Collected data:

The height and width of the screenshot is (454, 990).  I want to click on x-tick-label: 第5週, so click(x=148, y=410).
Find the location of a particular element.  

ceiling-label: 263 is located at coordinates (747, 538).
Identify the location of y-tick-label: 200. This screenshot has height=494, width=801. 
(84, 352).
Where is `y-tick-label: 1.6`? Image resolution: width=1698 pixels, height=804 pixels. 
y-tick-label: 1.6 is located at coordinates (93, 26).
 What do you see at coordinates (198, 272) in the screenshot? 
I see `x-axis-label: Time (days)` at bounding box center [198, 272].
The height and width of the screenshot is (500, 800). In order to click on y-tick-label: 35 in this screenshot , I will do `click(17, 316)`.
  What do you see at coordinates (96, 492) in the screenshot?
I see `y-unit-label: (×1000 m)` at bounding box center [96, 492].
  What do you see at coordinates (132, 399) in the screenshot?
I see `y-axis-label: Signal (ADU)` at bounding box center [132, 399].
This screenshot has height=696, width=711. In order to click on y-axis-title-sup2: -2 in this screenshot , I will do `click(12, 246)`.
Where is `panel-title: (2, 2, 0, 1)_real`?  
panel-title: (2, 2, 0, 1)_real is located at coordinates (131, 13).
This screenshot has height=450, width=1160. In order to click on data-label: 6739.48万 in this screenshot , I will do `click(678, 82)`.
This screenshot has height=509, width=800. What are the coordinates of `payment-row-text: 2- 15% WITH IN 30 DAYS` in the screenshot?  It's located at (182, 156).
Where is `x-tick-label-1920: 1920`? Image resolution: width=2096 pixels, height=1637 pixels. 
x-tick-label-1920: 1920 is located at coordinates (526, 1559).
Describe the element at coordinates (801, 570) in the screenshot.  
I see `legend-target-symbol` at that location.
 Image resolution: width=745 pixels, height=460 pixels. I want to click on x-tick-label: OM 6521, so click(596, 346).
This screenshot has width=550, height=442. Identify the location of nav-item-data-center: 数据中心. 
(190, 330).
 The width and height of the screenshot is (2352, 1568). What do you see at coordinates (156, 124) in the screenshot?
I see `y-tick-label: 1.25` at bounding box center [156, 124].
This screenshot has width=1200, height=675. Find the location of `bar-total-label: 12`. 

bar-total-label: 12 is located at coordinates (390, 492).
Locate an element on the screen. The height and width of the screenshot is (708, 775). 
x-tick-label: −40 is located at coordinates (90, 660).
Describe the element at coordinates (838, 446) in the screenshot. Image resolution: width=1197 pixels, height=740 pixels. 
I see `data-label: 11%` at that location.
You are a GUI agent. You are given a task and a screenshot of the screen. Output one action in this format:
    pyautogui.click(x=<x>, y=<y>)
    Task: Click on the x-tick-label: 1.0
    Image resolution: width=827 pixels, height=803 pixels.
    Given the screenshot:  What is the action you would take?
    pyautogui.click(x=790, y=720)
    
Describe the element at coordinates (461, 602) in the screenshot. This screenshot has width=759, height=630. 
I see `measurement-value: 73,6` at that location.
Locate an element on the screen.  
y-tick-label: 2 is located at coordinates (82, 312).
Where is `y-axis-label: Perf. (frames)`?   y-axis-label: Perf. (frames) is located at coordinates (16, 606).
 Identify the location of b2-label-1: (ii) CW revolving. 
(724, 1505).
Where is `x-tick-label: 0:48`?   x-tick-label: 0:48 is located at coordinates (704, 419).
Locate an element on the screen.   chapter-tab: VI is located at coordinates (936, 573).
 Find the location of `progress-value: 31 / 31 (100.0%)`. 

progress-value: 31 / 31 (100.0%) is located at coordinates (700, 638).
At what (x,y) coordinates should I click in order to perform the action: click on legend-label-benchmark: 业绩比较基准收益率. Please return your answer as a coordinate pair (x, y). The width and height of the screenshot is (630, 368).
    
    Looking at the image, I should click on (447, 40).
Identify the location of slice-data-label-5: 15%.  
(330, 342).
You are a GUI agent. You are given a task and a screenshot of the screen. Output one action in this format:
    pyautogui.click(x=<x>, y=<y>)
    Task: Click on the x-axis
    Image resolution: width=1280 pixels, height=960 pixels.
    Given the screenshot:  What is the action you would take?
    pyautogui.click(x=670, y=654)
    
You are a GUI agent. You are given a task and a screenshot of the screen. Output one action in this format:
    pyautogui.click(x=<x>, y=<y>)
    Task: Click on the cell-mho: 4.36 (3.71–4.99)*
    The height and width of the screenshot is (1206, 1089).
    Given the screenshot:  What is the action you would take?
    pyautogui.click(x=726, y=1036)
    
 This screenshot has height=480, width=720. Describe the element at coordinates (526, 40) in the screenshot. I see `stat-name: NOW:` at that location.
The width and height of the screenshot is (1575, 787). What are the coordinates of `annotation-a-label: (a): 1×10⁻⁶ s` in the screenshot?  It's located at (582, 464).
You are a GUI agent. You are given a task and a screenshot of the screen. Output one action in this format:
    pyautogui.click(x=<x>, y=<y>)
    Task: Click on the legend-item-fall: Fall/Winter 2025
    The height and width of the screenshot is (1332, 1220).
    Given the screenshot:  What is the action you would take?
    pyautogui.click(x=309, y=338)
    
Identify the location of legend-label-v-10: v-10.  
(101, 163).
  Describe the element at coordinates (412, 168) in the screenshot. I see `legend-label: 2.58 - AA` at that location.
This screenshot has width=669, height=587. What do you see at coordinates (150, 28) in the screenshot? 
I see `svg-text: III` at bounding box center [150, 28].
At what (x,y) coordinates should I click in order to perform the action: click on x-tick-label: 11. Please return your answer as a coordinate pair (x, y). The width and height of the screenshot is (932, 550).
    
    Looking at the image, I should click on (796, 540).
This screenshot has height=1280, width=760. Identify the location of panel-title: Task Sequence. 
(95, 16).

TASK STATEMENT:
Update the items above by replacing "Identify the location of" with "Give the coordinates of" everywhere it occurs, leaving everything else unchanged.

OUTPUT OF THE EXERCISE:
The height and width of the screenshot is (454, 990).  I want to click on x-tick-label: 第5週, so click(x=148, y=410).
Find the location of a particular element.  

ceiling-label: 263 is located at coordinates (747, 538).
Give the coordinates of y-tick-label: 200. This screenshot has height=494, width=801. 
(84, 352).
Where is `y-tick-label: 1.6`? Image resolution: width=1698 pixels, height=804 pixels. 
y-tick-label: 1.6 is located at coordinates (93, 26).
 What do you see at coordinates (198, 272) in the screenshot? 
I see `x-axis-label: Time (days)` at bounding box center [198, 272].
The height and width of the screenshot is (500, 800). In order to click on y-tick-label: 35 in this screenshot , I will do `click(17, 316)`.
  What do you see at coordinates (96, 492) in the screenshot?
I see `y-unit-label: (×1000 m)` at bounding box center [96, 492].
  What do you see at coordinates (132, 399) in the screenshot?
I see `y-axis-label: Signal (ADU)` at bounding box center [132, 399].
This screenshot has height=696, width=711. In order to click on y-axis-title-sup2: -2 in this screenshot , I will do `click(12, 246)`.
Where is `panel-title: (2, 2, 0, 1)_real`?  
panel-title: (2, 2, 0, 1)_real is located at coordinates (131, 13).
This screenshot has height=450, width=1160. In order to click on data-label: 6739.48万 in this screenshot , I will do `click(678, 82)`.
This screenshot has height=509, width=800. What are the coordinates of `payment-row-text: 2- 15% WITH IN 30 DAYS` in the screenshot?  It's located at (182, 156).
Where is `x-tick-label-1920: 1920`? Image resolution: width=2096 pixels, height=1637 pixels. 
x-tick-label-1920: 1920 is located at coordinates (526, 1559).
Describe the element at coordinates (801, 570) in the screenshot.  
I see `legend-target-symbol` at that location.
 Image resolution: width=745 pixels, height=460 pixels. I want to click on x-tick-label: OM 6521, so click(596, 346).
This screenshot has width=550, height=442. Give the coordinates of nav-item-data-center: 数据中心. 
(190, 330).
 The width and height of the screenshot is (2352, 1568). What do you see at coordinates (156, 124) in the screenshot?
I see `y-tick-label: 1.25` at bounding box center [156, 124].
This screenshot has width=1200, height=675. Find the location of `bar-total-label: 12`. 

bar-total-label: 12 is located at coordinates (390, 492).
Locate an element on the screen. The height and width of the screenshot is (708, 775). 
x-tick-label: −40 is located at coordinates (90, 660).
Describe the element at coordinates (838, 446) in the screenshot. Image resolution: width=1197 pixels, height=740 pixels. 
I see `data-label: 11%` at that location.
You are a GUI agent. You are given a task and a screenshot of the screen. Output one action in this format:
    pyautogui.click(x=<x>, y=<y>)
    Task: Click on the x-tick-label: 1.0
    Image resolution: width=827 pixels, height=803 pixels.
    Given the screenshot:  What is the action you would take?
    pyautogui.click(x=790, y=720)
    
Describe the element at coordinates (461, 602) in the screenshot. This screenshot has width=759, height=630. 
I see `measurement-value: 73,6` at that location.
Locate an element on the screen.  
y-tick-label: 2 is located at coordinates (82, 312).
Where is `y-axis-label: Perf. (frames)`?   y-axis-label: Perf. (frames) is located at coordinates (16, 606).
 Give the coordinates of b2-label-1: (ii) CW revolving. 
(724, 1505).
Where is `x-tick-label: 0:48`?   x-tick-label: 0:48 is located at coordinates (704, 419).
Locate an element on the screen.   chapter-tab: VI is located at coordinates (936, 573).
 Find the location of `progress-value: 31 / 31 (100.0%)`. 

progress-value: 31 / 31 (100.0%) is located at coordinates (700, 638).
At what (x,y) coordinates should I click in order to perform the action: click on legend-label-benchmark: 业绩比较基准收益率. Please return your answer as a coordinate pair (x, y). The width and height of the screenshot is (630, 368).
    
    Looking at the image, I should click on (447, 40).
Give the coordinates of slice-data-label-5: 15%.  
(330, 342).
You are a GUI agent. You are given a task and a screenshot of the screen. Output one action in this format:
    pyautogui.click(x=<x>, y=<y>)
    Task: Click on the x-axis
    Image resolution: width=1280 pixels, height=960 pixels.
    Given the screenshot:  What is the action you would take?
    pyautogui.click(x=670, y=654)
    
You are a GUI agent. You are given a task and a screenshot of the screen. Output one action in this format:
    pyautogui.click(x=<x>, y=<y>)
    Task: Click on the cell-mho: 4.36 (3.71–4.99)*
    The height and width of the screenshot is (1206, 1089).
    Given the screenshot:  What is the action you would take?
    pyautogui.click(x=726, y=1036)
    
 This screenshot has height=480, width=720. Describe the element at coordinates (526, 40) in the screenshot. I see `stat-name: NOW:` at that location.
The width and height of the screenshot is (1575, 787). What are the coordinates of `annotation-a-label: (a): 1×10⁻⁶ s` in the screenshot?  It's located at (582, 464).
You are a GUI agent. You are given a task and a screenshot of the screen. Output one action in this format:
    pyautogui.click(x=<x>, y=<y>)
    Task: Click on the legend-item-fall: Fall/Winter 2025
    The height and width of the screenshot is (1332, 1220).
    Given the screenshot:  What is the action you would take?
    pyautogui.click(x=309, y=338)
    
Give the coordinates of legend-label-v-10: v-10.  
(101, 163).
  Describe the element at coordinates (412, 168) in the screenshot. I see `legend-label: 2.58 - AA` at that location.
This screenshot has width=669, height=587. What do you see at coordinates (150, 28) in the screenshot? 
I see `svg-text: III` at bounding box center [150, 28].
At what (x,y) coordinates should I click in order to perform the action: click on x-tick-label: 11. Please return your answer as a coordinate pair (x, y). The width and height of the screenshot is (932, 550).
    
    Looking at the image, I should click on (796, 540).
This screenshot has height=1280, width=760. Give the coordinates of panel-title: Task Sequence. 
(95, 16).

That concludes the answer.